Frédéric Ozanam assistait
régulièrement aux conférences de la Société des Bonnes Études
animées par Mr Bailly, un érudit qui recueillait les manuscrits de Saint
Vincent de Paul. Ces conférences étaient ouvertes à tous, mais la
présence d’orateurs athées n’était pas sans danger pour les étudiants
catholiques insuffisamment armés pour être capables de réfuter les
philosophies athées.
Ozanam consulta Mr Bailly
qui était depuis longtemps le confident de Sœur Rosalie, la Fille de la
charité, apôtre du XIIè arrondissement de Paris. Il fut décidé qu’Ozanam
n’abandonnerait pas la Conférence, mais, qu’à côté, serait créée une
œuvre de charité, car, disait-il: “La bénédiction du pauvre est celle
de Dieu; allons aux pauvres.”
La Conférence de Saint
Vincent de Paul était née. Les jeunes intéressés se réunirent, pour la
première fois, en mai 1833, sous la présidence de Mr Bailly: ce fut
l’acte de naissance des conférences de Saint Vincent de Paul. Les
fondateurs se nommaient: Bailly, Ozanam, Lallier, Le Taillandier,
Lamache, Devaux et Clavé.
Cette association
charitable de laïcs catholiques fut placée sous le patronage de saint
Vincent de Paul, car elle se destinait à la pratique des bonnes œuvres
et à la diffusion de la foi.
Les débuts furent
difficiles. Frédéric Ozanam écrivit plus tard: “La Société a
rencontré des défiances partout... Les plus estimables ont été
entraînées par la foule, et nous avons dû souffrir beaucoup de ceux
mêmes qui nous aimaient. Au reste, nous n’avons pas à nous plaindre
quand nous avons affaire à un monde où M. Lacordaire est anathématisé,
M. de Ravignan déclaré inintelligible et l’abbé Cœur, suspect.”
En 1861, le gouvernement
impérial la fit poursuivre, alors qu'elle avait été jusque-là entourée
de la bienveillance officielle, parce qu'une partie de ses membres avait
publiquement désapprouvé la politique de Napoléon III en Italie.
Depuis son adolescence,
Ozanam avait éprouvé de la compassion pour les pauvres et s’était
insurgé contre les excès du libéralisme économique. Devenu avocat puis
responsable d'une chaire d'histoire à la Sorbonne, cet intellectuel et
homme de foi s'impliqua totalement dans la société et l'Église de son
temps, marquant de son influence les milieux religieux, universitaires
et politiques.
Porte-parole des plus
déshérités, Ozanam dénonçait les inégalités sociales, tout en exhortant
la jeunesse chrétienne à soigner les2-2- plaies de la société par la
pratique de la charité. Car, pour lui, la foi n'a de sens que dans
l'action caritative apte à faire éclore les germes de sainteté logés en
chacun de nous. La création, par six amis, de la société
Saint-Vincent-de-Paul, avait pour véritable but la formation d’une
génération nouvelle “désireuse de faire évoluer les structures
sociales, et cela, en s'impliquant directement dans la pratique de la
charité.”
“Le premier moyen de
réaliser ce dessein, dira Ozanam, fut de nous rassembler toutes
les semaines, d'apprendre ainsi à nous connaître et à nous aimer, et de
faire vivre cette assemblée par la visite des pauvres à domicile”

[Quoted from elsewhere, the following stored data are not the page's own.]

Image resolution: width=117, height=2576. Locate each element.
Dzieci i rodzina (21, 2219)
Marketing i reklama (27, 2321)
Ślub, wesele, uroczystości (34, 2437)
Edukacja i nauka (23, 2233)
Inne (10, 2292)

Cette charité devait être à la fois matérielle et spirituelle car, pour
Ozanam, c'est le contact humain qui est le véritable antidote de la
solitude et de l'exclusion. Une Fille de la Charité, fille de Saint
Vincent de Paul, Sœur Rosalie Rendu, guidera et formera ces équipes
naissantes au service des plus pauvres.
Dans le règlement de la
conférence de St Vincent de Paul, chaque réunion commence par une prière
au Saint Esprit et à St Vincent de Paul, mais le but de la conférence
n'est pas moins d'entretenir la piété des membres que de soulager les
pauvres.
Frédéric Ozanam écrivait en
1838: "Cette pauvre Société a bien aussi ses tribulations. Elle en a
de la part de ses membres dont l'inexactitude la fait souvent languir;
elle en a de la part de ses chefs que leur devoir d'État ou leur inertie
personnelle rendent incapables de lui donner l'impulsion nécessaire...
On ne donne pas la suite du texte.